SERAPHINA’S POV
The silver light between Kieran and me deepened, threading through us like a living current, not just connecting but synchronizing.
Kieran exhaled against my forehead—a sound half disbelief, half ecstasy. I felt his strength, his awareness, his control—no longer separate from mine in the same absolute way they had been before.
Aligned.
Malachar did not approve of the reforged mate bond.
His response was a pressure so deep and ancient it felt like the underground hall itself had suddenly developed a will of its own and intended to crush us.
And then Catherine moved.
But it wasn’t fully Catherine anymore.
The darkness that had been layered into her form convulsed, as if something inside her had been struck directly through its core.
Her body lurched forward, not of her own will. The movement was too harsh, too unnatural.
Like a puppeteer pulling strings.
When she spoke, I could barely hear her voice. It was deep and rough, something vast and furious pressing through every syllable.
“You dare.”
The words hit the chamber like a physical impact.
The blue veins of light embedded in the walls flared violently in response, almost to the point of blinding.
Kieran’s grip on my hand tightened. The bond between us pulsed, and I felt something ripple through it—his awareness touching mine, my instincts touching his, not as overlap but as synchronization.
And for the first time, I understood that the mate bond wasn’t just an emotional connection. It was a channel.
Catherine, not in control of the gesture, lifted her hand.
Darkness condensed at her palm, and the air around it bent inward as if reality was being pulled toward a singular point of annihilation.
I saw the consequence of the strike before it hit.
“Kieran—” I started.
“I know,” he responded.
Then he did something that would not have been possible before this moment.
He called my power out.
The bond opened between us like a sealed chamber unlocking under pressure.

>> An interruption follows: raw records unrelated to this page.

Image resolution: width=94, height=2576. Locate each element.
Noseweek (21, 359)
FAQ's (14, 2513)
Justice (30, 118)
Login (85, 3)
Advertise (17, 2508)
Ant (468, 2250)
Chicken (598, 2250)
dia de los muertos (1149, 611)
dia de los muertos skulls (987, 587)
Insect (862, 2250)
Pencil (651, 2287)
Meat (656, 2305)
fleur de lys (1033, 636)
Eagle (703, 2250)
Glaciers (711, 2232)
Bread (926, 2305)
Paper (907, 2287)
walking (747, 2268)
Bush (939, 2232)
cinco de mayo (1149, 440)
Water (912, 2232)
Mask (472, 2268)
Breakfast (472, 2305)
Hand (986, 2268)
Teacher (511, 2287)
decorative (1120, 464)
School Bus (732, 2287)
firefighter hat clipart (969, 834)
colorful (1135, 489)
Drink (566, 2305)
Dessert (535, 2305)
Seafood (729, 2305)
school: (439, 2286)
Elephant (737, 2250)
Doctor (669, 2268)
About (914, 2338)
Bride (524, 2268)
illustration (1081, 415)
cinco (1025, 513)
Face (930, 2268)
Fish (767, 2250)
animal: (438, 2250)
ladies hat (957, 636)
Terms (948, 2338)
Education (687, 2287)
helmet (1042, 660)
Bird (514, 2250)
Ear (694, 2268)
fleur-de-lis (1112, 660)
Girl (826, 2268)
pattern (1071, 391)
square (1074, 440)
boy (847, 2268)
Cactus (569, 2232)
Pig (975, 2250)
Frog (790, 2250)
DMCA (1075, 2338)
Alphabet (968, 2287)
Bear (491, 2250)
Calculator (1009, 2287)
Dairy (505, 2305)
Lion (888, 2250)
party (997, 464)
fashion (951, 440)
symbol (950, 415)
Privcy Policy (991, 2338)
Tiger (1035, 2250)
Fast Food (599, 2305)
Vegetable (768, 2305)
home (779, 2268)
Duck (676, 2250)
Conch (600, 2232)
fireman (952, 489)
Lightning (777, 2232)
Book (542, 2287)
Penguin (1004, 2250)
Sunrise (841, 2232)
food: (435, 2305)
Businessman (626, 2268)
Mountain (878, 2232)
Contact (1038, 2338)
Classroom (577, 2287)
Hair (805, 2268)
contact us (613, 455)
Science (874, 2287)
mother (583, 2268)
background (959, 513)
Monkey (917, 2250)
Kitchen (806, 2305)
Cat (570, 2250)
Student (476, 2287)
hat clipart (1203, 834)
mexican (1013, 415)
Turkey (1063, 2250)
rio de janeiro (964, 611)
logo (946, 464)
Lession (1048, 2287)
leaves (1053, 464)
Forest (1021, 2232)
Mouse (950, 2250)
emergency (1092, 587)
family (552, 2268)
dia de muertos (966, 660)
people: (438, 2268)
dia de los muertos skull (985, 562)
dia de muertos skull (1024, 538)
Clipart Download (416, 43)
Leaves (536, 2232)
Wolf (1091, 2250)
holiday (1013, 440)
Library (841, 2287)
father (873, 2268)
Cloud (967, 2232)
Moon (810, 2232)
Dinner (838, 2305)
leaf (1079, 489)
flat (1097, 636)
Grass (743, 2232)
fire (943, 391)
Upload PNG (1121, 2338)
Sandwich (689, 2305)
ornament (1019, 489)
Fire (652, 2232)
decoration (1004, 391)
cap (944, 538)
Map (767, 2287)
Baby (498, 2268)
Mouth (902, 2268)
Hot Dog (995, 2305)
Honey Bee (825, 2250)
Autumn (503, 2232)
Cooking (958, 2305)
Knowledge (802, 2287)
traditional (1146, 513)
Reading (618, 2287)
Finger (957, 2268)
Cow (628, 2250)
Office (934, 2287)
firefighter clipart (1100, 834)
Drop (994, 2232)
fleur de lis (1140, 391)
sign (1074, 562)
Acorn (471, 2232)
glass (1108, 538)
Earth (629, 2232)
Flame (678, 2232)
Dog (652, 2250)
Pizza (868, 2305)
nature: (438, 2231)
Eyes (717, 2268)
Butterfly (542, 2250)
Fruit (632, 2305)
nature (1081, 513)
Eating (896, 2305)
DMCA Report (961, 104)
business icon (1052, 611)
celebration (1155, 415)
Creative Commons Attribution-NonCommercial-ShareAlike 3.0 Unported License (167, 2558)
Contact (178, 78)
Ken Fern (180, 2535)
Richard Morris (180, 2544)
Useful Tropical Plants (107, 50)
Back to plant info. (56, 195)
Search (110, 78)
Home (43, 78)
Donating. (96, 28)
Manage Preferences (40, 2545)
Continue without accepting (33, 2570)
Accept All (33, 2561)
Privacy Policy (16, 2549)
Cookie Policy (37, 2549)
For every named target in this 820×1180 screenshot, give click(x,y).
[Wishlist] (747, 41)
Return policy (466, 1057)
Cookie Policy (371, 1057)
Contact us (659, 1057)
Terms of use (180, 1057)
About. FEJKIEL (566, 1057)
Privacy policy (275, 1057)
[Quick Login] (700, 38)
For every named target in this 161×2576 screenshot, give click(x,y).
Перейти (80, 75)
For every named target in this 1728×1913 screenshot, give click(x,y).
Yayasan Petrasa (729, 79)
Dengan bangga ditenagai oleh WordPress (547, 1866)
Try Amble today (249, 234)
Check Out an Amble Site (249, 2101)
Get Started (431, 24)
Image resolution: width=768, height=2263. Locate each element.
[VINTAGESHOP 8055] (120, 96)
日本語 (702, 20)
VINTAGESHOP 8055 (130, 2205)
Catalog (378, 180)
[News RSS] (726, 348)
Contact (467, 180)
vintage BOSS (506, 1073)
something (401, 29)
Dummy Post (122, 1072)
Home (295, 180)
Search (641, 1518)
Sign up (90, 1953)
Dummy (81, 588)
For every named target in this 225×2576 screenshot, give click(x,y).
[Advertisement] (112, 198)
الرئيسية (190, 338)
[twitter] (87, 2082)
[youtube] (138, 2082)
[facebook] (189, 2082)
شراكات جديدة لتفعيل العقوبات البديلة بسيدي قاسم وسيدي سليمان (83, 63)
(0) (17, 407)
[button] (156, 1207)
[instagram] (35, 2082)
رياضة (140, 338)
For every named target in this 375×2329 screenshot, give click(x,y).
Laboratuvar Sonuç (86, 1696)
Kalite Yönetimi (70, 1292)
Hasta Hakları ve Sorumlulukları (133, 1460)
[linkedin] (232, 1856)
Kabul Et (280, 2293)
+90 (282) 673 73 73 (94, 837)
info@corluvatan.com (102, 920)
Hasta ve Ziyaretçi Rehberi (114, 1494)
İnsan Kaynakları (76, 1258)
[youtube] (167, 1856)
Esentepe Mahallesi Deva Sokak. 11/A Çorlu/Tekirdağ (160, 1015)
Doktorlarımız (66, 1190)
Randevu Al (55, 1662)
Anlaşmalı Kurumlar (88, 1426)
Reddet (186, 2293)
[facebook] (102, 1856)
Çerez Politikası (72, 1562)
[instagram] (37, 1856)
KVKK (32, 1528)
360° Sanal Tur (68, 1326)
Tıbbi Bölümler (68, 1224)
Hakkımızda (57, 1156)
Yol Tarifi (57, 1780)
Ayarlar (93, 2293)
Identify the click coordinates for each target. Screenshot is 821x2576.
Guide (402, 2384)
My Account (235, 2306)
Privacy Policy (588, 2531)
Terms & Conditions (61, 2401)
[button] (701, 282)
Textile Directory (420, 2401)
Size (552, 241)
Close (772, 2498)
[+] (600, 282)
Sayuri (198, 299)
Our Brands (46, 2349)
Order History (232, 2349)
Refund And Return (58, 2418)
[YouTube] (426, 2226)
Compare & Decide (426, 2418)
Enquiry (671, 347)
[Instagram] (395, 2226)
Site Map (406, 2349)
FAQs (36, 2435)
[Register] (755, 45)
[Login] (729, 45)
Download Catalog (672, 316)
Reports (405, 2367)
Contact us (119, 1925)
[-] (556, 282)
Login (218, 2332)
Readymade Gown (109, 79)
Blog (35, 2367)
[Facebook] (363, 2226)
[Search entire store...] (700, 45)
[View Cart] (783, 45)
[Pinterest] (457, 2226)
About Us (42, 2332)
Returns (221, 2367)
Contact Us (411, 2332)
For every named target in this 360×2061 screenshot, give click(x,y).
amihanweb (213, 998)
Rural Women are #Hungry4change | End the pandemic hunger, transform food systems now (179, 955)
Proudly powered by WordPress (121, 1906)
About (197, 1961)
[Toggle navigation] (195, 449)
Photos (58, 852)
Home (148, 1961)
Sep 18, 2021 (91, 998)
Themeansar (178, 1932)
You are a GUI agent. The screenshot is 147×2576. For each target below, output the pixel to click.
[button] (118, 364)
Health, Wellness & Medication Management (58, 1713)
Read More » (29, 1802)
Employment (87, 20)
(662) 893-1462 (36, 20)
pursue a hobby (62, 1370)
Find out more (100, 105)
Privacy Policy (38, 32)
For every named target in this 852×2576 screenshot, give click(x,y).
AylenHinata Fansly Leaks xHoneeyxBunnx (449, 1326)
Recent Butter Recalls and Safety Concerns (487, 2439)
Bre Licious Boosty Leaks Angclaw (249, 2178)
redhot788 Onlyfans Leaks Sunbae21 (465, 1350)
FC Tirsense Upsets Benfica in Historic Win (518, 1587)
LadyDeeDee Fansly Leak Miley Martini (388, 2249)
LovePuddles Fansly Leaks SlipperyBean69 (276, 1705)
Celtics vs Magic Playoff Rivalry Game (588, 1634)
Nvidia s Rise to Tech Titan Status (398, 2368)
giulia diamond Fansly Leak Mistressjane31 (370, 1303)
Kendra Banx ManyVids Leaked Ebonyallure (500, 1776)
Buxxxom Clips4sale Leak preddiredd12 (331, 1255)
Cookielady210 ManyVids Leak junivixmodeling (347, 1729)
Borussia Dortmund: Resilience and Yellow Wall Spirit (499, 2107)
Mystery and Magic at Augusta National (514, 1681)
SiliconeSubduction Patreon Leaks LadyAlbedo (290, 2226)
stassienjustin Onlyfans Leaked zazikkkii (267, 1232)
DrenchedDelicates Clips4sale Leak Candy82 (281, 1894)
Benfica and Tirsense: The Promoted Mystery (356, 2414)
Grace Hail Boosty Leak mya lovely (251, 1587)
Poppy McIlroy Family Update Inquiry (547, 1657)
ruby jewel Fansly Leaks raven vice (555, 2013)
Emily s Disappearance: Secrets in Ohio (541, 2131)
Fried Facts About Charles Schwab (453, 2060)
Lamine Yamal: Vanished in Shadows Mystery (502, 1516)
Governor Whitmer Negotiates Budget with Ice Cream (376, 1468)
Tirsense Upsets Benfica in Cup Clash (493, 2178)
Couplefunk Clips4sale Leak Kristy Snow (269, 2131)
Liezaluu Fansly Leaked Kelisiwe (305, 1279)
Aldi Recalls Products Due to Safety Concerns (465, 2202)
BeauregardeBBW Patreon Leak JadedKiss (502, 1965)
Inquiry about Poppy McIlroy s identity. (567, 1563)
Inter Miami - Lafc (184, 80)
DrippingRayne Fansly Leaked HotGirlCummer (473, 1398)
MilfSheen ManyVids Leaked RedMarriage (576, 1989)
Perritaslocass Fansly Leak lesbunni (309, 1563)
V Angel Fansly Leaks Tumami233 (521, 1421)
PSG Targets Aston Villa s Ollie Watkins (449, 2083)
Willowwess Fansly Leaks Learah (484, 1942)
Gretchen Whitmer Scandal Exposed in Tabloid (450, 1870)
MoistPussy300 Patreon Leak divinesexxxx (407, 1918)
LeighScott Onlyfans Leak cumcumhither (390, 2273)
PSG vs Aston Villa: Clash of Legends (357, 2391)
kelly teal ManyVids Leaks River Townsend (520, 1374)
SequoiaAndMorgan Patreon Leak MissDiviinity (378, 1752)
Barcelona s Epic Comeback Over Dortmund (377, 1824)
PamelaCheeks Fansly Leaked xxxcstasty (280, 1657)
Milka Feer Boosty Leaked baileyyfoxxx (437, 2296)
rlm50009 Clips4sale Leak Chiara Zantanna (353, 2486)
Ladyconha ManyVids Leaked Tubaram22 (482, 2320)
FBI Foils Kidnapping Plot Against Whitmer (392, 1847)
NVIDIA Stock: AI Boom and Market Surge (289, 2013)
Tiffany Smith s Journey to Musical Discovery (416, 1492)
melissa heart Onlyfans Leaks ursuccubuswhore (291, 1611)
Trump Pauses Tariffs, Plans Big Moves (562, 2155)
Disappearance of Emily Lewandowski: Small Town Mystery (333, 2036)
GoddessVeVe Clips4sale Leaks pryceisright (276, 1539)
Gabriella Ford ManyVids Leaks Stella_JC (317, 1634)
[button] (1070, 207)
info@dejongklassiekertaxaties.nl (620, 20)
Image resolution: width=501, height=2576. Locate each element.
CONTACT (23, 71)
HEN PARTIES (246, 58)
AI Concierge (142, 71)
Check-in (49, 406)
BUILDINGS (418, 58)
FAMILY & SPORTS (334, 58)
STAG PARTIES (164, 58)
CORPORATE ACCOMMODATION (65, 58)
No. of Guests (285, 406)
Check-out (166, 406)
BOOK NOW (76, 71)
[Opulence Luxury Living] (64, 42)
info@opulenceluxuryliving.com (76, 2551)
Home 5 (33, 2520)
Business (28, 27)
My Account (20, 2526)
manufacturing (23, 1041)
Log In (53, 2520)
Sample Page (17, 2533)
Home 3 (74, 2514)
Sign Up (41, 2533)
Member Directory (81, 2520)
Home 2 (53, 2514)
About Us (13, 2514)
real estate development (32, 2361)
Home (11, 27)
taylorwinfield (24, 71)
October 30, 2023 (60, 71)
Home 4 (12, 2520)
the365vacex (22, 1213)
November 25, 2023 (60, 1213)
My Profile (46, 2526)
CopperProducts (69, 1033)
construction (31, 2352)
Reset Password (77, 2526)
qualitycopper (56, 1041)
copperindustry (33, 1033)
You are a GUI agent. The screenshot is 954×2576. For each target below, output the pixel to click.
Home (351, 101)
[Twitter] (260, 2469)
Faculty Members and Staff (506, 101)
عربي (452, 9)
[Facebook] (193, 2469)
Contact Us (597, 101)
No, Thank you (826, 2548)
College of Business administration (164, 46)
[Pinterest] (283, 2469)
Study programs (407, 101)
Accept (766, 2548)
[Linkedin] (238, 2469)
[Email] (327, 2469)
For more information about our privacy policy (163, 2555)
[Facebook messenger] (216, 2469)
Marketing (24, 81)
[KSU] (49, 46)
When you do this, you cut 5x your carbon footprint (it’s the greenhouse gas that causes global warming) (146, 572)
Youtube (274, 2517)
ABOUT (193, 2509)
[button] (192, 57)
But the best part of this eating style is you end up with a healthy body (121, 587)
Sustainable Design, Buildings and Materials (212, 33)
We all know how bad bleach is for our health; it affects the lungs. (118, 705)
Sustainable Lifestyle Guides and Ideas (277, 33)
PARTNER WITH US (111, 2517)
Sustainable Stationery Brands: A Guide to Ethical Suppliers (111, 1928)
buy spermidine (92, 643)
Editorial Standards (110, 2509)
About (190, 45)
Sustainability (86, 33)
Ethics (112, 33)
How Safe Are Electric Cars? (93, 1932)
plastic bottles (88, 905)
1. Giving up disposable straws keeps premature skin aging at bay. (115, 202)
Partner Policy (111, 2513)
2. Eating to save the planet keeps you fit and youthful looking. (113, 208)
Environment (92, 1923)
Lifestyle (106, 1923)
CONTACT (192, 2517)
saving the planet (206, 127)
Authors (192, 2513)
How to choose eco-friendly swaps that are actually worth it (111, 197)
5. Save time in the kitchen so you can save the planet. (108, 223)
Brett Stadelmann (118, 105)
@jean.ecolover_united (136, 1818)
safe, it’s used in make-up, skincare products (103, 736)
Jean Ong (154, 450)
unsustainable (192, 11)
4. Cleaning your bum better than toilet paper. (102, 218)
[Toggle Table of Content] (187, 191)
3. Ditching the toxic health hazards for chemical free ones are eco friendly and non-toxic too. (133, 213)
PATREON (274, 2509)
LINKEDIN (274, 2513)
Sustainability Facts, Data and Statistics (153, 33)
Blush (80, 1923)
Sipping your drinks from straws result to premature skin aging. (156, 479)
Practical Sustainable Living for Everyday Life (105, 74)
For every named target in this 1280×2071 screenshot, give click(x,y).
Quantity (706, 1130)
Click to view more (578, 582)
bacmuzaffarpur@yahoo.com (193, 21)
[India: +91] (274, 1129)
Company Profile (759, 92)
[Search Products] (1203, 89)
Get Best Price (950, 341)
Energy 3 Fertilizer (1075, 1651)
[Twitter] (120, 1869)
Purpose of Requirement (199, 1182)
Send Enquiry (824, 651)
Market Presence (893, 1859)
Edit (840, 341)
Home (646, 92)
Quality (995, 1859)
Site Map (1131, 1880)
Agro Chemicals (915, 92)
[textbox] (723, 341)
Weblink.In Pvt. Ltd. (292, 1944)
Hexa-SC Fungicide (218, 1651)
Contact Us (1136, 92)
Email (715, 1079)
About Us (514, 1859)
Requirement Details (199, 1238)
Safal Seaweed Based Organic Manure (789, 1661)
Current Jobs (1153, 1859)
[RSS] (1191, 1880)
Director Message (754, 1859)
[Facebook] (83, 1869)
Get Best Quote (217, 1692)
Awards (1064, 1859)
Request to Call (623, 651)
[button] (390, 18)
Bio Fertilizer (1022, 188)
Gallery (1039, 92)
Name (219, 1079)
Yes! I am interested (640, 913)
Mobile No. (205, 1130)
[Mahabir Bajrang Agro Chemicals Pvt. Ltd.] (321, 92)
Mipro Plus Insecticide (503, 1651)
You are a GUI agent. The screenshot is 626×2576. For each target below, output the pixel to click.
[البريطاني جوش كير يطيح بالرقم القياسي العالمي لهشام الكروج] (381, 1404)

Silver surged from me, but this time it didn’t strain or weaken under the chamber’s suppression.
Kieran’s presence flowed through it like a stabilizing structure, and the oppressive system beneath us faltered.
Catherine—or the conduit she’d become—released the strike.
A blade of darkness and void-pressure aimed directly at my chest, designed to collapse not just my body but the silver resonance inside me entirely.
But this fight was no longer mine alone.
Kieran and I stepped forward at the same moment, and the bond between us flared so intensely that I had to squint against the brightness.
Darkness met silver.
And instead of being overwhelmed, it held.
The entire chamber froze in a state of violent equilibrium, as if reality was unsure which rule to obey.
Catherine’s body jerked again, and a distorted sound tore from her throat.
“Impossible,” the layered voice snarled.
The darkness inside her surged harder, forcing her limbs into motion again, trying to override resistance through brute command.
But the bond had already changed the equation.
“I see it now,” Kieran said, voice low.
Simultaneously, the same understanding snapped into place inside me.
“The fragment,” he continued. “It’s anchoring her. It’s not fully him. It’s a piece of his power.”
A root of influence embedded in Catherine like a parasite.
Catherine’s head tilted almost to the point of snapping.
“You speak as if you understand anything,” the layered voice hissed. “You are nothing but inherited instability.”
Kieran’s grip tightened on my hand, and a flood of calm and certainty washed over me, anchoring me.
He turned to me and nodded once. “We end it now.”
The bond responded before I could even nod.